## Begin Given text

Turkey is a key strategic and political ally in the U.S.-led war on terrorism, and is expected to play a key role in any military action against Iraq. But the prospect of war against Iraq raises serious concerns in the Turkish government, which has repeatedly appealed to the United States to reconsider its plans.

During the previous Gulf War, Turkey, NATO's only Muslim member, opened its bases to Allied jets mounting bombing raids against Iraqi targets. It also closed a pipeline to loading terminals in southern Turkey through which some 70 percent of Iraqi oil was exported before the war. But in 1991 the goal was the liberation of Kuwait, not the overthrow of Saddam Hussein. That prospect has Turkey concerned.

Turkey fears that the fall of Saddam Hussein would create a power vacuum, and an opportunity for the Kurds of northern Iraq to move to establish an independent state. Turkey says an independent Kurdish state would re-ignite separatist sentiment among its own restive Kurdish population, particularly in eastern Turkey alongside the Iraqi Kurdish enclave. Turkish military leaders have even publicly threatened to intervene should the Iraqi Kurds make any moves towards breaking away from Iraq.

Concern about the Kurds is one point on which Turkey and Iraq agree. Leaders in Baghdad, like senior Ba'ath party official Abdurrazak Al-Hashimi, are pressing Turkey not to take part in any attack, saying the impact could be just as negative for Turkey as it would be for Iraq. "We hope that Turkey will not facilitate and will not participate in any kind of military action against Iraq not only for the interests of Iraq only but also for the main interests of Turkey," he says.

## End Given text

§ **List of tasks**:
1. Transcribe the passage on Turkey and Iraq between "During the previous" and "away from Iraq.", inclusive.
2. Please repeat word for word the lines of the records between the line holding "This screenshot has width=278, height=157." and the line holding "click(x=338, y=54)", inclusive.
The passage on Turkey and Iraq has no connection to the records.

## Begin Material shown

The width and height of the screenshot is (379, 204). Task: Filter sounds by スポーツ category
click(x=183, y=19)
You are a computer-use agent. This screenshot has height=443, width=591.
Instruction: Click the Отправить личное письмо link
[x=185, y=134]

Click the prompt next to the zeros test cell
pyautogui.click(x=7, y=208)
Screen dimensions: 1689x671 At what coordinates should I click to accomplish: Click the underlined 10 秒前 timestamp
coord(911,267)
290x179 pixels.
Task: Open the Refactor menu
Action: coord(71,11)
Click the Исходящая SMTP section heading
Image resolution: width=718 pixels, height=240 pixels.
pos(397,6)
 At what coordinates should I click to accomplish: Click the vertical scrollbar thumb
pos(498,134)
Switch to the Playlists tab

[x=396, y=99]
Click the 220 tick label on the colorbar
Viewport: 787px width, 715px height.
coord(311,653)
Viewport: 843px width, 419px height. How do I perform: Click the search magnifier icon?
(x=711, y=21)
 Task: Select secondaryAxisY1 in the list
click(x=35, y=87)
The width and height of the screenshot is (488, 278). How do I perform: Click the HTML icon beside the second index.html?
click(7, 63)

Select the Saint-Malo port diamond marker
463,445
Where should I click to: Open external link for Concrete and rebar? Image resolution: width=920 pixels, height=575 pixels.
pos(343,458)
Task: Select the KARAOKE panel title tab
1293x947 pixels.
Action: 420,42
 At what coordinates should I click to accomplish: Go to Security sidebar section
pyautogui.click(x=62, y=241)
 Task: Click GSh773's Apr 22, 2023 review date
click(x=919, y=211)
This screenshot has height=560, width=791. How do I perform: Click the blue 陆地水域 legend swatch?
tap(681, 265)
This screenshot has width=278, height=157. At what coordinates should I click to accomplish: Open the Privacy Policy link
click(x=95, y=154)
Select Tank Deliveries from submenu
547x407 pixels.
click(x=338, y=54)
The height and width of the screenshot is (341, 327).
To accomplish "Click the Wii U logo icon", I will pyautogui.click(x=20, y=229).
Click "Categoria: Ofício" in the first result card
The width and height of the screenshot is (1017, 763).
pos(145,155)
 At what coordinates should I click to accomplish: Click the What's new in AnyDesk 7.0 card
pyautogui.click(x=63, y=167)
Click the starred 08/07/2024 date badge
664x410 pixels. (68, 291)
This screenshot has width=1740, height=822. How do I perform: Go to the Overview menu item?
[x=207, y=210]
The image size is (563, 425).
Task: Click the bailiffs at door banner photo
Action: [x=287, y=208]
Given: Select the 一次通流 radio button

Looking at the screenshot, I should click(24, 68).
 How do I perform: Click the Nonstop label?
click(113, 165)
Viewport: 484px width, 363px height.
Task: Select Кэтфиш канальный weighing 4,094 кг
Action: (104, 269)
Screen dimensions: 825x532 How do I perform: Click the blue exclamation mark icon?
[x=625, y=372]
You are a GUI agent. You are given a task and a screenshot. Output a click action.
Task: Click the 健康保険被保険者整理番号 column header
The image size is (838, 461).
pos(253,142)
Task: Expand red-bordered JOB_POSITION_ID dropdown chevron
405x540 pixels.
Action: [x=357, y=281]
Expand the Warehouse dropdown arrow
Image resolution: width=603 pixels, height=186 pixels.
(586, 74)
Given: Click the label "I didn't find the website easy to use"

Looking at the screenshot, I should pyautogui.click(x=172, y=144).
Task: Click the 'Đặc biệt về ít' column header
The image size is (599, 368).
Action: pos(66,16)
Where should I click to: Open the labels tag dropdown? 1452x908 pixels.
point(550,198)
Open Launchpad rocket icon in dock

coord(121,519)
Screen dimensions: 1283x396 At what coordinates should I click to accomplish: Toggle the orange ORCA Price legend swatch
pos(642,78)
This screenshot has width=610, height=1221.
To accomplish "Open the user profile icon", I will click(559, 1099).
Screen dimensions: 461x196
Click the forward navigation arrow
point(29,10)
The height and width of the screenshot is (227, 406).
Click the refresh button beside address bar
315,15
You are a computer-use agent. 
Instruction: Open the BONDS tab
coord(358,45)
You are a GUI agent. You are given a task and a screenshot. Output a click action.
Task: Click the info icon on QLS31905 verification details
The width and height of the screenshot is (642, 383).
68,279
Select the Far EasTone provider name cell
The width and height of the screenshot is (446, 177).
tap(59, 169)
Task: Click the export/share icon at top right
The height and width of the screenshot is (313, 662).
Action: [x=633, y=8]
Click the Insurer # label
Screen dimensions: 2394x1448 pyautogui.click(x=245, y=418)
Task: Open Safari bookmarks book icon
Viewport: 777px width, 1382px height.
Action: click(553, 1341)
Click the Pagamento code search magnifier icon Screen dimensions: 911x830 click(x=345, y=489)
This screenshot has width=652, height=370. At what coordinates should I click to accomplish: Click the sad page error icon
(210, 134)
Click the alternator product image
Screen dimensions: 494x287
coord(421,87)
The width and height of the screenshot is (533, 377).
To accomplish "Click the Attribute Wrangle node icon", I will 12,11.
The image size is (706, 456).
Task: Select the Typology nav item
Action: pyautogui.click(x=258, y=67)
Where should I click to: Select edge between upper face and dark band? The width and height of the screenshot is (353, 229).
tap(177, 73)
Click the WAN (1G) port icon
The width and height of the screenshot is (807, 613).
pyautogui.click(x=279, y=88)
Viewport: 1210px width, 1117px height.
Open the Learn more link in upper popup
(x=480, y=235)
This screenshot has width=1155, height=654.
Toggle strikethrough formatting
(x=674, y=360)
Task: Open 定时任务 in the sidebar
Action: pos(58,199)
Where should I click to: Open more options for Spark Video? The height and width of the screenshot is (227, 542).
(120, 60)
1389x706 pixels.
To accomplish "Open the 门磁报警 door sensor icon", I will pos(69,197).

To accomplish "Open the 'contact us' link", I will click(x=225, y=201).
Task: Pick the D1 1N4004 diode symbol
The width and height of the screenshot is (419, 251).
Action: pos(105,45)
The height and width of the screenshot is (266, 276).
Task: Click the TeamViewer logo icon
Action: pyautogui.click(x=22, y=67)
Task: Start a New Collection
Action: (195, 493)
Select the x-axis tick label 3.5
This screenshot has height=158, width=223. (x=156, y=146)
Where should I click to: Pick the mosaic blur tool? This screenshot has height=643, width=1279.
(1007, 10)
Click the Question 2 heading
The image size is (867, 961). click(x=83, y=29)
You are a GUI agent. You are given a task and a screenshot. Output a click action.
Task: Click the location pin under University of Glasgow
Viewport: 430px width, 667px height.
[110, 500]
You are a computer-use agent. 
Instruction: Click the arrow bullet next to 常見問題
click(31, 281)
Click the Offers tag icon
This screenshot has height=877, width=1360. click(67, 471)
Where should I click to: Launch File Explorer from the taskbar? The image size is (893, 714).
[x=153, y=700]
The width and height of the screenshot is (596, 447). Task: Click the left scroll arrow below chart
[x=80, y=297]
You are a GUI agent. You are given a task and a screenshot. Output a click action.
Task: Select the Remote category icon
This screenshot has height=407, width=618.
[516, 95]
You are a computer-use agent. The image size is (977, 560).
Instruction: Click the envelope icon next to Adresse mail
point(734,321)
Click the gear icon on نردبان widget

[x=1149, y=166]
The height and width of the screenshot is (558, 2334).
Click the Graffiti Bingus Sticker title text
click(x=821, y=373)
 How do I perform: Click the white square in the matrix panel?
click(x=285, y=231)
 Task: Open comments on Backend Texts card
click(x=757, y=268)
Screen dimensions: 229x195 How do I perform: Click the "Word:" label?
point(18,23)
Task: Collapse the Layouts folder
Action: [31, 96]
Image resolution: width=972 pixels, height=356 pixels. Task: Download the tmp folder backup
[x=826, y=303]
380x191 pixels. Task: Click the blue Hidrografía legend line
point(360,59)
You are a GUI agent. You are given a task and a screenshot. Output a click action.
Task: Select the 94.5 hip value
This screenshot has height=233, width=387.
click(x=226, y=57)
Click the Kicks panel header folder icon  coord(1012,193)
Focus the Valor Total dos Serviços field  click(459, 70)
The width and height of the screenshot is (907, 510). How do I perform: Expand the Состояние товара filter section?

## End Material shown

§ **Answers**:
1.
During the previous Gulf War, Turkey, NATO's only Muslim member, opened its bases to Allied jets mounting bombing raids against Iraqi targets. It also closed a pipeline to loading terminals in southern Turkey through which some 70 percent of Iraqi oil was exported before the war. But in 1991 the goal was the liberation of Kuwait, not the overthrow of Saddam Hussein. That prospect has Turkey concerned.

Turkey fears that the fall of Saddam Hussein would create a power vacuum, and an opportunity for the Kurds of northern Iraq to move to establish an independent state. Turkey says an independent Kurdish state would re-ignite separatist sentiment among its own restive Kurdish population, particularly in eastern Turkey alongside the Iraqi Kurdish enclave. Turkish military leaders have even publicly threatened to intervene should the Iraqi Kurds make any moves towards breaking away from Iraq.

2.
This screenshot has width=278, height=157. At what coordinates should I click to accomplish: Open the Privacy Policy link
click(x=95, y=154)
Select Tank Deliveries from submenu
547x407 pixels.
click(x=338, y=54)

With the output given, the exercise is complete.